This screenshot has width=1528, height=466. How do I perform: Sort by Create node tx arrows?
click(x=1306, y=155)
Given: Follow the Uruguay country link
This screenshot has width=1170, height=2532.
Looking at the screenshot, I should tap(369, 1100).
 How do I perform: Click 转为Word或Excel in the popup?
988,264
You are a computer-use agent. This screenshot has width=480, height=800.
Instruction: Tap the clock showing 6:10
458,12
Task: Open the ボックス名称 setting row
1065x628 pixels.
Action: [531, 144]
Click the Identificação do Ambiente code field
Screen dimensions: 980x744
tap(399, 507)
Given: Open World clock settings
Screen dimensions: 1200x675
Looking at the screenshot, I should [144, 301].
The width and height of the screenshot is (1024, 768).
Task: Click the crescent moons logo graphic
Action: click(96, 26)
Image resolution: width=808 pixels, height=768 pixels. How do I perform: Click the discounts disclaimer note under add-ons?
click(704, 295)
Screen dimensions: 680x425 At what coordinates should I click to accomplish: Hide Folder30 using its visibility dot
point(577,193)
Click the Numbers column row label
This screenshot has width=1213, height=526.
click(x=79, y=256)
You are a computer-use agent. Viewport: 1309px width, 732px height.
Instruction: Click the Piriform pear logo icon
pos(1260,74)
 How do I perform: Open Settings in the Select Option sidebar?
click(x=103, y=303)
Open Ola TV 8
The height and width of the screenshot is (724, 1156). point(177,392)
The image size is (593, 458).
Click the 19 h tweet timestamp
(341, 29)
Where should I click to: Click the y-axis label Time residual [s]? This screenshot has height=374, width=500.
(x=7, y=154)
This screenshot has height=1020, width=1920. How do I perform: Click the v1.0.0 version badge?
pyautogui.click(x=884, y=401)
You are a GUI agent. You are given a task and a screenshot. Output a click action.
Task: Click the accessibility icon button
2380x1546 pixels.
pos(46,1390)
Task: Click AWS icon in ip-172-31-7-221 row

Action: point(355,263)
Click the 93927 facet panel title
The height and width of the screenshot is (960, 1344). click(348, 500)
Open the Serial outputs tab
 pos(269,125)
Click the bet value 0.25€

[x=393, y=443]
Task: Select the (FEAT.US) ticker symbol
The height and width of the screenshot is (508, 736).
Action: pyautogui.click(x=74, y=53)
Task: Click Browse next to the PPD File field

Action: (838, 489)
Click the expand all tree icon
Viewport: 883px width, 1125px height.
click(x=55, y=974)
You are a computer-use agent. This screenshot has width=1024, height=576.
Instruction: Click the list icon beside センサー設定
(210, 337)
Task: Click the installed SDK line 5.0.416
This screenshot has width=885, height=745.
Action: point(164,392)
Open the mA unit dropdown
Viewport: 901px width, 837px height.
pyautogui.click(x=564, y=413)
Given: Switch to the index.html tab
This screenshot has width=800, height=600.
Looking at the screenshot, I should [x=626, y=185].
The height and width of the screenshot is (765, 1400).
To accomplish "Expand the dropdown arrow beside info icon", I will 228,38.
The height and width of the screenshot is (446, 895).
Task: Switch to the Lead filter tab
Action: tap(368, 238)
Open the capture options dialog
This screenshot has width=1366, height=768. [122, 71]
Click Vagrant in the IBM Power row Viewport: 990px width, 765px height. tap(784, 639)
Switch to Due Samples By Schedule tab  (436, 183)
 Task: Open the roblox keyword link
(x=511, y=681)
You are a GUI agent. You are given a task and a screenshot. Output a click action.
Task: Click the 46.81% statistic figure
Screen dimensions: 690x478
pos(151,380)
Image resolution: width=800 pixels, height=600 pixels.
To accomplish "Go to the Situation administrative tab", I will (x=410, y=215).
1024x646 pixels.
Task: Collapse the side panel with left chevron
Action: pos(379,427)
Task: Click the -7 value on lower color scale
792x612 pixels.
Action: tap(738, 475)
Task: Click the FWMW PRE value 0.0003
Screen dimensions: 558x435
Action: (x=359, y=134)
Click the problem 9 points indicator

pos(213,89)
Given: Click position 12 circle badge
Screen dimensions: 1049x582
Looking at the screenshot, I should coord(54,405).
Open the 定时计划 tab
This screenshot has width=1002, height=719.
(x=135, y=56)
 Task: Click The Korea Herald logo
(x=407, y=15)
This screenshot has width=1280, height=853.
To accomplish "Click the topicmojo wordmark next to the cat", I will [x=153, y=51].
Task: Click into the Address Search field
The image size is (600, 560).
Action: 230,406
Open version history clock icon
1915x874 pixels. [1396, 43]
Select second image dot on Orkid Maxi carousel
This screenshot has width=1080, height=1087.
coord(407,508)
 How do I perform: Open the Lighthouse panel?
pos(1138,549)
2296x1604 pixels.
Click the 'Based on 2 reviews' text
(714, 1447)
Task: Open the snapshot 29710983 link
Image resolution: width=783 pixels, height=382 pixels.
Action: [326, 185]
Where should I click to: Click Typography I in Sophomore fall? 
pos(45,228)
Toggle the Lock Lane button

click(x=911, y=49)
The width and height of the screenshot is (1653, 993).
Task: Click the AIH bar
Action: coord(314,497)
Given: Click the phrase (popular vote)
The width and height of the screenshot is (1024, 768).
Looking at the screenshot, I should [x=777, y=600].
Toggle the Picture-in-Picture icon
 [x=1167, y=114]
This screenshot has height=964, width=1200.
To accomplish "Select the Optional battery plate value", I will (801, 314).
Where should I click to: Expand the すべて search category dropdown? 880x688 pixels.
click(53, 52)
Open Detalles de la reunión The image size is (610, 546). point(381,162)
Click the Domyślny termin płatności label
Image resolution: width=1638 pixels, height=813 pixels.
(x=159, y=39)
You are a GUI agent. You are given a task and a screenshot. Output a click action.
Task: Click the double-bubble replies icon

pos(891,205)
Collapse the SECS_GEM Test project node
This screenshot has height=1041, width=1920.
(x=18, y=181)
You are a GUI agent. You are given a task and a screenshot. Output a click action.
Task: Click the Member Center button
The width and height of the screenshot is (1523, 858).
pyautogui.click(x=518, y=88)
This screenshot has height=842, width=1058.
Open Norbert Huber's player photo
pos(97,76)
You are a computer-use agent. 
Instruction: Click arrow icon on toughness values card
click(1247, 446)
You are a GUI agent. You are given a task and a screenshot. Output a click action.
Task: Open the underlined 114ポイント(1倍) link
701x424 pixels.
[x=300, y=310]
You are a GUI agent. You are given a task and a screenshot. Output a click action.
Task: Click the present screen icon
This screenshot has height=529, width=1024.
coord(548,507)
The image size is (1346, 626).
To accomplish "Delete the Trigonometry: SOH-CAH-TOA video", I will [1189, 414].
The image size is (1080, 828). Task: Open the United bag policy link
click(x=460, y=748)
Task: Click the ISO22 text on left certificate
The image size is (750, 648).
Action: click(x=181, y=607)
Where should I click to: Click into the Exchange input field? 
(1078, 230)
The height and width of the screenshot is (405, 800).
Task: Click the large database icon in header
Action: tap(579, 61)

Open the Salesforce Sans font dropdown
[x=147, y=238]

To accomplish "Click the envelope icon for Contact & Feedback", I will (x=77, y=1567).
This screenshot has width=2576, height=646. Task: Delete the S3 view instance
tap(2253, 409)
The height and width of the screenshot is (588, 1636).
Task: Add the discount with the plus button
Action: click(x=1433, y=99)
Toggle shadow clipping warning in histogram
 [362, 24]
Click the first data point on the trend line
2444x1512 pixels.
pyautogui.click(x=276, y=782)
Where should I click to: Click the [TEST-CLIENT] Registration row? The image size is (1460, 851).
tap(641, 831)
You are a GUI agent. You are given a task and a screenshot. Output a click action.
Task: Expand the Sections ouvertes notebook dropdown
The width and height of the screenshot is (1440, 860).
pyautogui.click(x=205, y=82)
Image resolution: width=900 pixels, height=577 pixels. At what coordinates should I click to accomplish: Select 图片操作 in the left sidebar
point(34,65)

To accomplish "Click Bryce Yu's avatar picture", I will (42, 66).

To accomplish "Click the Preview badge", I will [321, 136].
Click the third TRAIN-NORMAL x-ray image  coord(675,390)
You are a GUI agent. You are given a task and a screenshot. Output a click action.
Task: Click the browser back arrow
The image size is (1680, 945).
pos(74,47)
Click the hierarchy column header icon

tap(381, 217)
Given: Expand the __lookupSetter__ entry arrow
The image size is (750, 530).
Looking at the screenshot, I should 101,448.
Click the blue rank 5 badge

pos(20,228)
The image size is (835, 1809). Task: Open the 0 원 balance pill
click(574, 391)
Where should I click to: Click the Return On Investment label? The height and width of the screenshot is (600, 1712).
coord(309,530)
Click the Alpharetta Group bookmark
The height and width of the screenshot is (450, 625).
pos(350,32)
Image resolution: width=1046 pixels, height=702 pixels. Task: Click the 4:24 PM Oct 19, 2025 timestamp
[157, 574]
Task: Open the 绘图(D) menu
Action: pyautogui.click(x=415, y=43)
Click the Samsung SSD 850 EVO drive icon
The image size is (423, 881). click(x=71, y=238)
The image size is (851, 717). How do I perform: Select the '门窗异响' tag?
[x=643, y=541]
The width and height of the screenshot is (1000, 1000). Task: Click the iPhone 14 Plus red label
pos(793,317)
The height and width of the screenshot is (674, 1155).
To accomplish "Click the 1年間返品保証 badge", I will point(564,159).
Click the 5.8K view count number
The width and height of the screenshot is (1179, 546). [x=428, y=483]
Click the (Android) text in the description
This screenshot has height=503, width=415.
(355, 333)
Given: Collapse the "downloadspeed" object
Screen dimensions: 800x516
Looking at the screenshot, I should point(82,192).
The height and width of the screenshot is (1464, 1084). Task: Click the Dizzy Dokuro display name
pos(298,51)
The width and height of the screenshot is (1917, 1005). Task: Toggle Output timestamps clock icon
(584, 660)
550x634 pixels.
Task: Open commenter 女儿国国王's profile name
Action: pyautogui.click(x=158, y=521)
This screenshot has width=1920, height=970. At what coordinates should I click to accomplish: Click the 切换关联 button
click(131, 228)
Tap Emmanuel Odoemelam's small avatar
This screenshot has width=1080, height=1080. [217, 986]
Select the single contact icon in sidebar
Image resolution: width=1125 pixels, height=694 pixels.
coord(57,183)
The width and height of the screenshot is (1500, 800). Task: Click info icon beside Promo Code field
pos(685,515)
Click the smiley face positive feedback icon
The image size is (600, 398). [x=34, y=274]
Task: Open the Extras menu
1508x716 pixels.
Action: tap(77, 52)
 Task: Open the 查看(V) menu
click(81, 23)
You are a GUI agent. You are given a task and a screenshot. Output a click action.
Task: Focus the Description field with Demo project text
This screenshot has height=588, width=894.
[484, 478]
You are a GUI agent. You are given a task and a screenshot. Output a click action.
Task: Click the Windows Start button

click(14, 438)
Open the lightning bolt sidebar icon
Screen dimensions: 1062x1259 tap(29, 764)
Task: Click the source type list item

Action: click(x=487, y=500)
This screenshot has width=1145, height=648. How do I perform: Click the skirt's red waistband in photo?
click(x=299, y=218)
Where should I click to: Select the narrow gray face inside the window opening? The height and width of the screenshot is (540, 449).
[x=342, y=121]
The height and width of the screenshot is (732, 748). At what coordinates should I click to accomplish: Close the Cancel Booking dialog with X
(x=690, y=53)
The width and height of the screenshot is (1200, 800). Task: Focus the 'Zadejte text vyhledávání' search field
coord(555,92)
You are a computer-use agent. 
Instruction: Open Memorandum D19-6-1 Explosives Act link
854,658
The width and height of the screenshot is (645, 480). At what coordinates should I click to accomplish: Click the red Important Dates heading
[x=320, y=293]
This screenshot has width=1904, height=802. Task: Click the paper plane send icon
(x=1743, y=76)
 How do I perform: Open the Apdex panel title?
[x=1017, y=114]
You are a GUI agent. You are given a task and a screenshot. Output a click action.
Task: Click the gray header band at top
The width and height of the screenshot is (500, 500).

# Exercise description
Return exactly the leading lines of the listing, stopping after the line in which "has width=480, height=800." occurs.

# Result of this exercise
This screenshot has width=1528, height=466. How do I perform: Sort by Create node tx arrows?
click(x=1306, y=155)
Given: Follow the Uruguay country link
This screenshot has width=1170, height=2532.
Looking at the screenshot, I should tap(369, 1100).
 How do I perform: Click 转为Word或Excel in the popup?
988,264
You are a computer-use agent. This screenshot has width=480, height=800.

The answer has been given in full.